Task description ->
Each record below should appear again exactly as written.

Pixel coordinate grounding data
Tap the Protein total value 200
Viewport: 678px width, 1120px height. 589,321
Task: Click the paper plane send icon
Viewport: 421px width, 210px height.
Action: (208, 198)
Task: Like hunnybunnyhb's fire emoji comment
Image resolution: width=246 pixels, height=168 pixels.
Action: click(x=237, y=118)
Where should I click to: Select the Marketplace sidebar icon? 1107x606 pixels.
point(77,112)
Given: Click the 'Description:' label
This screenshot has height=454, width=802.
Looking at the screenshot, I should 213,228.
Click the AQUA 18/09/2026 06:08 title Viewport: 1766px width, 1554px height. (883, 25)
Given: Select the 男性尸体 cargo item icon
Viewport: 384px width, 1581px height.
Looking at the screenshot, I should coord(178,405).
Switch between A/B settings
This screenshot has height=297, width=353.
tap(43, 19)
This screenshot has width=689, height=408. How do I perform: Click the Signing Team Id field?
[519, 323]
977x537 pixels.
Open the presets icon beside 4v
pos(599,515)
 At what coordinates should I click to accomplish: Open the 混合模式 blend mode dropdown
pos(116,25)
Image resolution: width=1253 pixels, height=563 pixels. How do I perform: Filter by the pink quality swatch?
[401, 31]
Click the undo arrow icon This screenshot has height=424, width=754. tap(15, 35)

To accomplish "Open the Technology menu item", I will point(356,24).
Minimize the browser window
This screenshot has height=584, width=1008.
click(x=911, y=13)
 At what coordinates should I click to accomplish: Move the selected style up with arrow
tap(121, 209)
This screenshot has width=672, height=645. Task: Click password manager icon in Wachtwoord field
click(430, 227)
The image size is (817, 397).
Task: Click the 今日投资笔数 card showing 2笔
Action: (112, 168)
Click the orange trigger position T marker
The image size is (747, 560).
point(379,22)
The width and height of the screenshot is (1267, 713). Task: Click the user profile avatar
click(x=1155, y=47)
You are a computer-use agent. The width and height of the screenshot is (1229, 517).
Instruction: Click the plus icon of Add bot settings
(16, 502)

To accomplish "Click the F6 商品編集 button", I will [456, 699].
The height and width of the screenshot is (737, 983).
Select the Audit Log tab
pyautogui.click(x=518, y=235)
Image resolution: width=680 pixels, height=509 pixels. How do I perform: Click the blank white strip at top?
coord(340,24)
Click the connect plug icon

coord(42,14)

Answer section ->
Tap the Protein total value 200
Viewport: 678px width, 1120px height. 589,321
Task: Click the paper plane send icon
Viewport: 421px width, 210px height.
Action: (208, 198)
Task: Like hunnybunnyhb's fire emoji comment
Image resolution: width=246 pixels, height=168 pixels.
Action: click(x=237, y=118)
Where should I click to: Select the Marketplace sidebar icon? 1107x606 pixels.
point(77,112)
Given: Click the 'Description:' label
This screenshot has height=454, width=802.
Looking at the screenshot, I should 213,228.
Click the AQUA 18/09/2026 06:08 title Viewport: 1766px width, 1554px height. (883, 25)
Given: Select the 男性尸体 cargo item icon
Viewport: 384px width, 1581px height.
Looking at the screenshot, I should coord(178,405).
Switch between A/B settings
This screenshot has height=297, width=353.
tap(43, 19)
This screenshot has width=689, height=408. How do I perform: Click the Signing Team Id field?
[519, 323]
977x537 pixels.
Open the presets icon beside 4v
pos(599,515)
 At what coordinates should I click to accomplish: Open the 混合模式 blend mode dropdown
pos(116,25)
Image resolution: width=1253 pixels, height=563 pixels. How do I perform: Filter by the pink quality swatch?
[401, 31]
Click the undo arrow icon This screenshot has height=424, width=754. tap(15, 35)

To accomplish "Open the Technology menu item", I will point(356,24).
Minimize the browser window
This screenshot has height=584, width=1008.
click(x=911, y=13)
 At what coordinates should I click to accomplish: Move the selected style up with arrow
tap(121, 209)
This screenshot has width=672, height=645. Task: Click password manager icon in Wachtwoord field
click(430, 227)
The image size is (817, 397).
Task: Click the 今日投资笔数 card showing 2笔
Action: (112, 168)
Click the orange trigger position T marker
The image size is (747, 560).
point(379,22)
The width and height of the screenshot is (1267, 713). Task: Click the user profile avatar
click(x=1155, y=47)
You are a computer-use agent. The width and height of the screenshot is (1229, 517).
Instruction: Click the plus icon of Add bot settings
(16, 502)

To accomplish "Click the F6 商品編集 button", I will [456, 699].
The height and width of the screenshot is (737, 983).
Select the Audit Log tab
pyautogui.click(x=518, y=235)
Image resolution: width=680 pixels, height=509 pixels. How do I perform: Click the blank white strip at top?
coord(340,24)
Click the connect plug icon

coord(42,14)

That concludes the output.